Novices then have to figure out how to evaluate the reputation of researchers and consensus. The Tiger Teachers struggle with reputation. Daniel Willingham and Paul Kirschner are cited more frequently than Herb Simon, but with all due respect to Willingham and Kirschner, they’re not quite in the same league. Other key figures don’t get a mention. When asked what was missing from the Tiger Teachers’ presentations at ResearchEd, I suggested, for starters, Baddeley and Hitch’s model of working memory. It’s been a dominant model for 40 years and has the rare distinction of being supported by later biological research. But it’s mentioned only in an endnote in Willingham’s Why Don’t Students Like School and in Daisy’s Seven Myths about Education. I recommended inviting Alan Baddeley to speak at ResearchEd – he’s a leading authority on memory after all. One of the teachers said he’d never even heard of him. So why was that teacher doing a presentation on memory at a national education conference?
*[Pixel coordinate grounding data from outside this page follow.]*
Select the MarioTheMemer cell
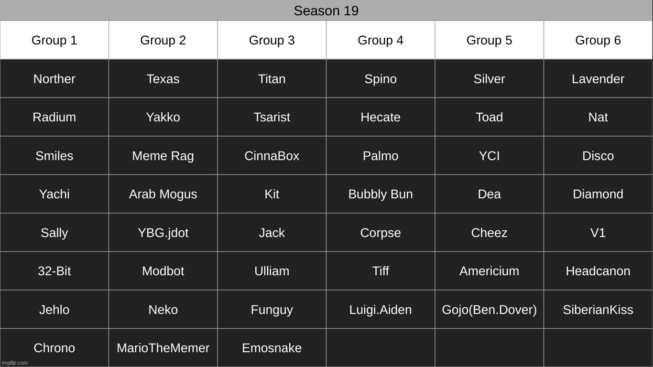 point(163,348)
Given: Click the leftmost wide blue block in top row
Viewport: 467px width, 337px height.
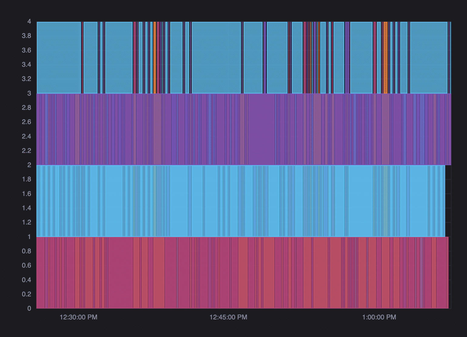Looking at the screenshot, I should 59,58.
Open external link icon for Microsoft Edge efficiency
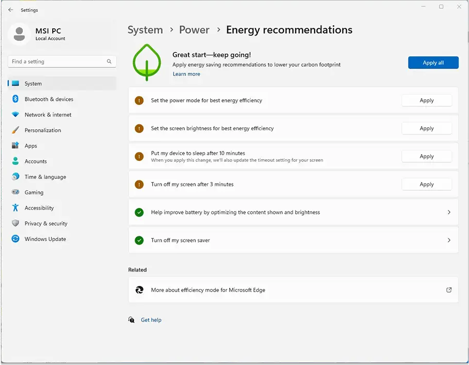The image size is (469, 365). coord(449,290)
The Tiger Teachers also struggle with consensus. Joe Kirby emphasises the length of time an idea has been around and the number of studies that support it (pp.22-3), overlooking the fact that some ideas can dominate a field for decades, be supported by hundreds of studies and then turn out to be profoundly wrong; theories about how brains work are a case in point. Scientific theory doesn’t rely on the quantity of supporting evidence; it relies on an evaluation of all relevant evidence – supporting and contradictory – and takes into account the quality of that evidence as well. That’s why you need a substantial body of knowledge before you can evaluate it.
The big picture
For me, Battle Hymn painted a clearer picture of the Michaela Community School than I’d been able to put together from blog posts and visitors’ descriptions. It persuaded me that Michaela’s approach to behaviour management is about being explicit and consistent, rather than simply being ‘strict’. I think having a week’s induction for new students and staff (‘bootcamp’) is a great idea. A systematic, rigorous approach to knowledge is vital and learning by rote can be jolly useful. But for me, those positives were all undermined by the Tiger Teachers’ approach to their own knowledge. Omitting key issues in discussions of Rousseau’s ideas, professional qualifications or the special circumstances of schools in coastal and rural areas, is one thing. Pontificating about cognitive science and then ignoring what it says is quite another.
I can understand why Tiger Teachers want to share concepts like the limited capacity of working memory and skills not being divorced from knowledge. Those concepts make sense of problems and have transformed their teaching. But for many Tiger Teachers, their knowledge of cognitive science appears to be based on a handful of poorly understood factoids acquired second or third hand from other teachers who don’t have a good grasp of the field either. Most teachers aren’t going to know much about cognitive science; but that’s why most teachers don’t do presentations about it at national conferences or go into print to share their flimsy knowledge about it. Failing to acquire a substantial body of knowledge about cognitive science makes its comprehension, application, analysis, synthesis and evaluation impossible. The Tiger Teachers’ disregard for principles they claim are crucial is inconsistent, disingenuous, likely to lead to significant problems, and sets a really bad example for pupils. The Tiger Teachers need to re-write some of the lyrics of their Battle Hymn.